A eleição de Jair Bolsonaro deixou no ar uma onda de preocupação, principalmente entre as comunidades LGBT, negra, de mulheres e povos indígenas. O que vai acontecer a partir do momento que o novo mandatário do Brasil subir a rampa do Planalto?

Apesar do receio, o ministro Luís Roberto Barroso declarou que, caso haja perseguição às minorias, elas contarão com uma defesa importante e unida no Supremo Tribunal Federal.

Em entrevista a coluna de Mônica Bergamo, no jornal Folha de São Paulo, Barroso declarou que o Supremo pode até divergir sobre assuntos, como o combate a corrupção, porém quando se trata dos retrocessos e direitos civis, a proteção de direitos fundamentais deve unir as correntes distintas do STF.

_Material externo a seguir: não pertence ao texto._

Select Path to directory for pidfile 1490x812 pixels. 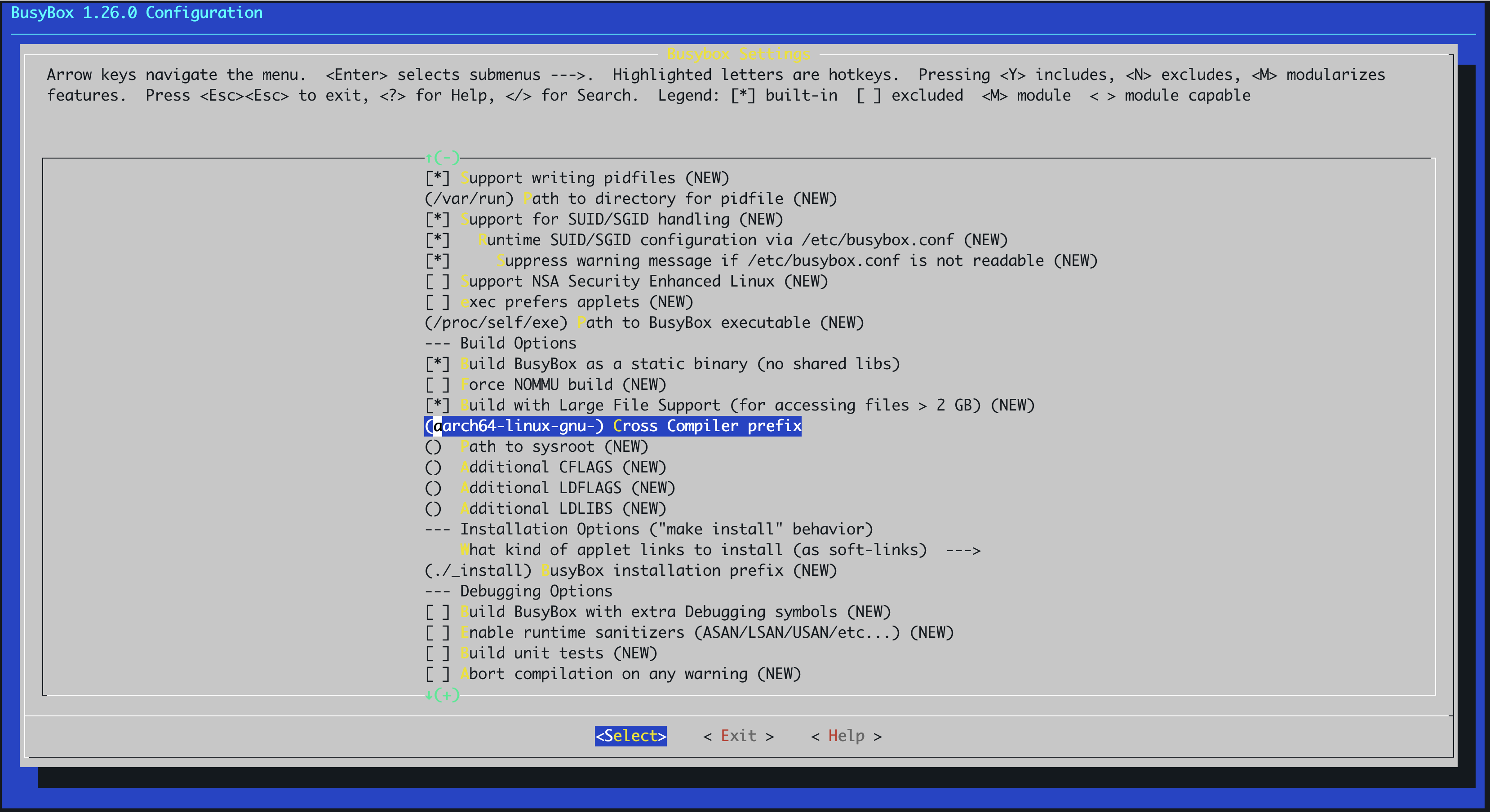(x=631, y=199)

“O Supremo pode ter estado dividido em relação ao enfrentamento da corrupção. Muitos laços históricos difíceis de se desfazerem, infelizmente. Mas em relação à proteção dos direitos fundamentais, ele sempre esteve unido”, disse.

O ministro declarou ainda que, ao longo da história STF, sempre se manifestou em defesa das “mulheres, dos negros, dos gays, das populações indígenas, de transgêneros, de liberdade de expressão”.

Prova disso foi a liminar que o STF concedeu frente ao episódio envolvendo a proibição de manifestação em universidade de Juízes de tribunais eleitorais. Enquanto os juízes censuraram manifestações contra o fascismo e em defesa da democracia em universidades pública, o Supremo determinou a suspensão da censura e autorizava as manifestações. “Por essa razão, não creio que haverá retrocesso”, disse.